Text passage:
Friday, January 31, 2014

Foster-Adopt Fail

This is something I never thought I'd say, but we've been kicked out of our Foster-Adoption agency. They put it a little more diplomatically, but bottom line = Foster-Adopt Fail!

It is a long, convoluted, and twisted story. Short version is that we were matched with two little boys, ages two and four, a little before Christmas. We spent about six days off and on with them, and they were so sweet, but in the end, in our hearts, we just didn't feel it was a right match for us. Per our understanding and training with the agency, we thought we should feel something to make this life-long commitment, but the feeling wasn't there and being that unsure, it wasn't something we could say yes to. This is forever and we are not going to gamble on that. 

There are a lot more factors involved that were out of our control, but it's not important to bring those in. Because of our uncertainty and the fact that we kept meeting them each time, the agency feels that we would be better off as just foster parents. Apparently, if we were unsure at ALL, we should not have agreed to keep meeting with the boys past the initial phase. This was sure news to us, because one, it's not what we learned in our nine-week training program, and how are we supposed to be sure after just one meeting?

I could go on and on and on about the injustices we felt happened, and how it's unfair, but what does it matter? They made their decision and that was that we will not be foster-adopt parents with their agency. We don't have interest in being just foster parents; if we did, we would have signed up for that to begin with.

We are devastated, heartbroken, pissed off, confused, and lost. We have spent the last two years with them and now, it's over. Just like that. Two years of paperwork, trainings, and so much waiting. I have shed SO many tears over this, and we aren't sure what our next step is. It's pretty obvious that foster-adopt is not the right path for us. So, given my age, our only realistic two choices are private adoption or live a childless life.

Supplied information:

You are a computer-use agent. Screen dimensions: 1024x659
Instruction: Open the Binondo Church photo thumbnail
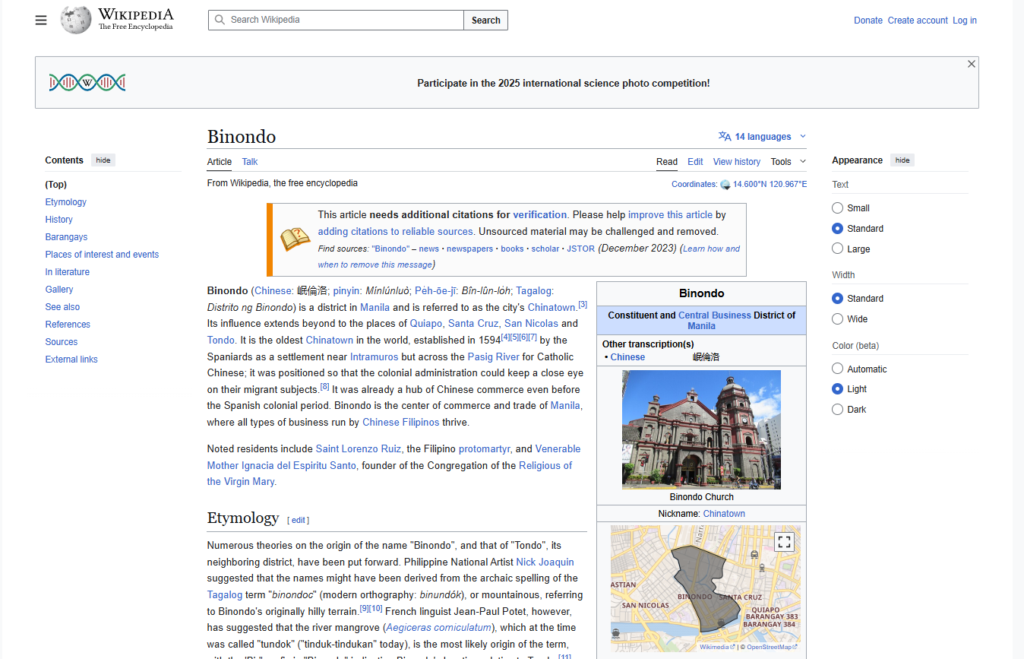(x=701, y=429)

Work instructions:
1. From the blog post about leaving the foster-adoption agency, write out the part that opens with the words containing "There are a" and closes with "just one meeting?".
2. According to the blog post about leaving the foster-adoption agency, what were the ages of the two boys the couple was matched with?

Responses for each task:
1.
There are a lot more factors involved that were out of our control, but it's not important to bring those in. Because of our uncertainty and the fact that we kept meeting them each time, the agency feels that we would be better off as just foster parents. Apparently, if we were unsure at ALL, we should not have agreed to keep meeting with the boys past the initial phase. This was sure news to us, because one, it's not what we learned in our nine-week training program, and how are we supposed to be sure after just one meeting?

2. Two and four.